Actually, Carilion could have cashed in its chips at its peak.
“But if we had, unprofitable departments would have been done away with,” says Murphy, “and Carilion would have become a for-profit operation. We decided not to sell and we knew we had to do something that gives the community some value after turning down $1 million a week.
“We decided to stay not-for-profit, locally owned and give more value to the community.” The turning point: Carilion’s decision to become a national-level clinic.
A New Plan
That decision led Murphy and his board to one mission with three objectives: a clinic focused on healthcare, education and research. That called for one more large, one-time expense for new headquarters and personnel.
“We have to have doctors working together because this system won’t work in private practice,” Murphy says. “It requires highly focused attention. Part of the plan is to broaden the number and type of specialties but our doctors are aging and retiring, and while we have lots of specialists, we don’t have a lot of sub-specialists.
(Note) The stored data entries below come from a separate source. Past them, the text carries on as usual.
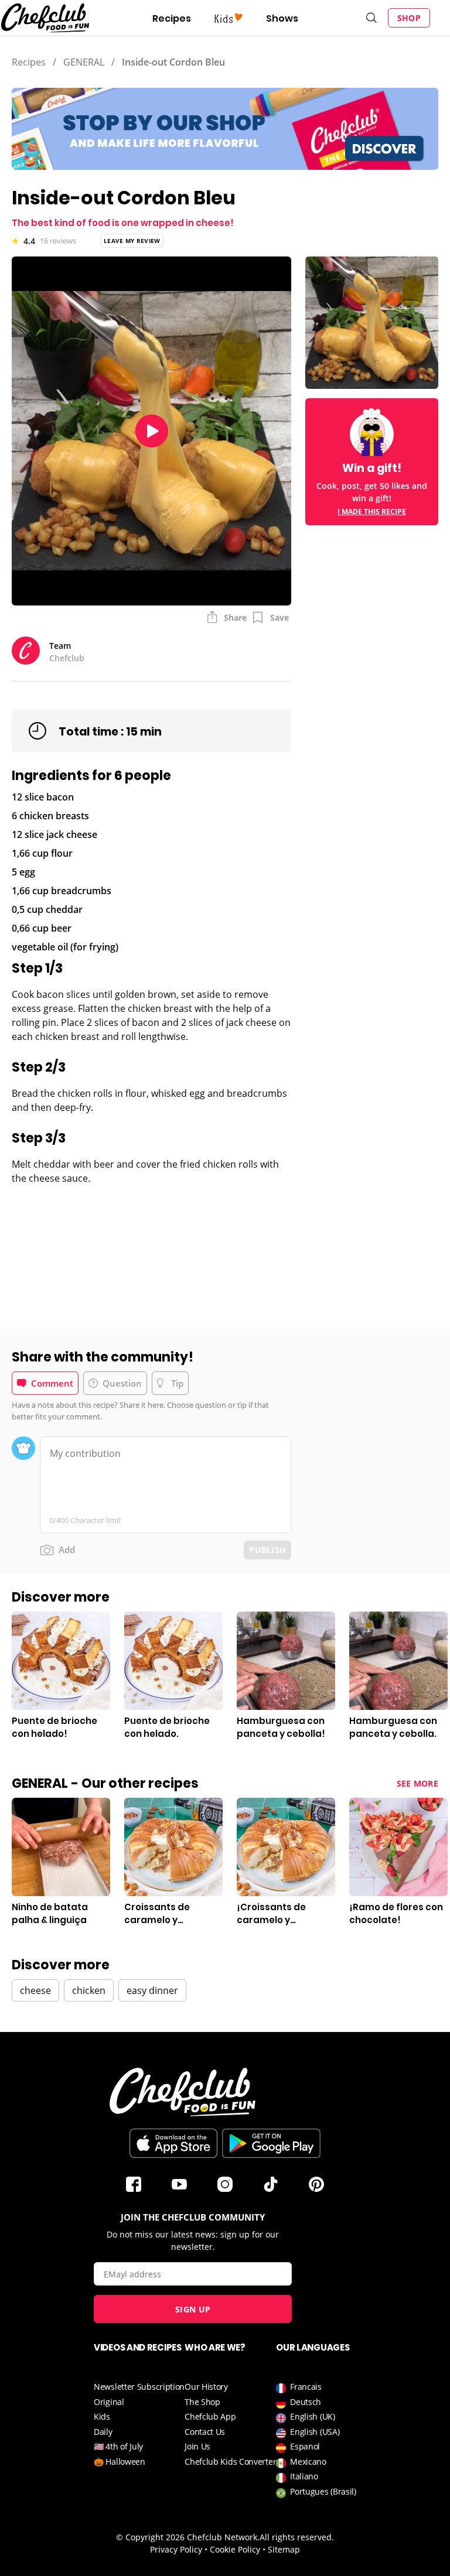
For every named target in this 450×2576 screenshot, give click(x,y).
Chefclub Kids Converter (230, 2461)
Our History (206, 2386)
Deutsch (305, 2401)
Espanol (305, 2446)
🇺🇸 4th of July (118, 2446)
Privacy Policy (176, 2549)
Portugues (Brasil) (323, 2491)
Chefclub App (210, 2416)
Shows (282, 18)
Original (109, 2401)
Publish (267, 1549)
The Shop (202, 2401)
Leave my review (132, 241)
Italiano (304, 2476)
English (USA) (314, 2431)
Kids (102, 2416)
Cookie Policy (235, 2549)
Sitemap (284, 2549)
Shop (409, 17)
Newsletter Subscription (139, 2386)
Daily (103, 2431)
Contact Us (205, 2431)
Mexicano (308, 2461)
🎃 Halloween (119, 2461)
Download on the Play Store (271, 2143)
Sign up (192, 2309)
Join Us (197, 2446)
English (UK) (312, 2416)
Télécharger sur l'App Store (173, 2143)
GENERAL (83, 62)
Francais (306, 2386)
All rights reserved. (297, 2537)
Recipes (171, 18)
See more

“With [our] research institution and medical school, we’ll be more competitive with [such medical centers as] UVa, Bowman-Gray [Winston-Salem, N.C.] and Duke [Durham, N.C.] to attract more patients.”
A Year of Storms
The 2006 announcement of Carilion’s reorganization as a clinic thrust Murphy directly into the eye of a medical storm.
Irate physicians formed The Coalition for Responsible Healthcare. Six radiologists jumped ship. Others eventually switched to rival Lewis-Gale Medical Center in Salem.
Murphy stuck to his guns, convinced that the clinic approach with large, multi-specialty group practices offers the ingredients for quick and efficient patient care in one place.
“The whole system is focused on what patients need,” he points out. “From my perspective, there’s decidedly a clinic flavor in patient care here.”
How did he survive the turbulent time?
“With open eyes,” he says, “knowing the effort is worth it and focusing on getting the job done. It wasn’t easy, but I had the support of the board. But I’m impatient. I get disappointed about how long things take to do.”
On the year’s done column, however, Murphy can mark down recruitment of all department chairs, the addition of more than 90 new physicians and groundbreaking for the 200,000-square foot outpatient center.
Now, with peace restored, Murphy is philosophic: “My idea of a perfect day?” he muses. “One that goes well.”
If hard work has a connection to perfect days, he can count on many more.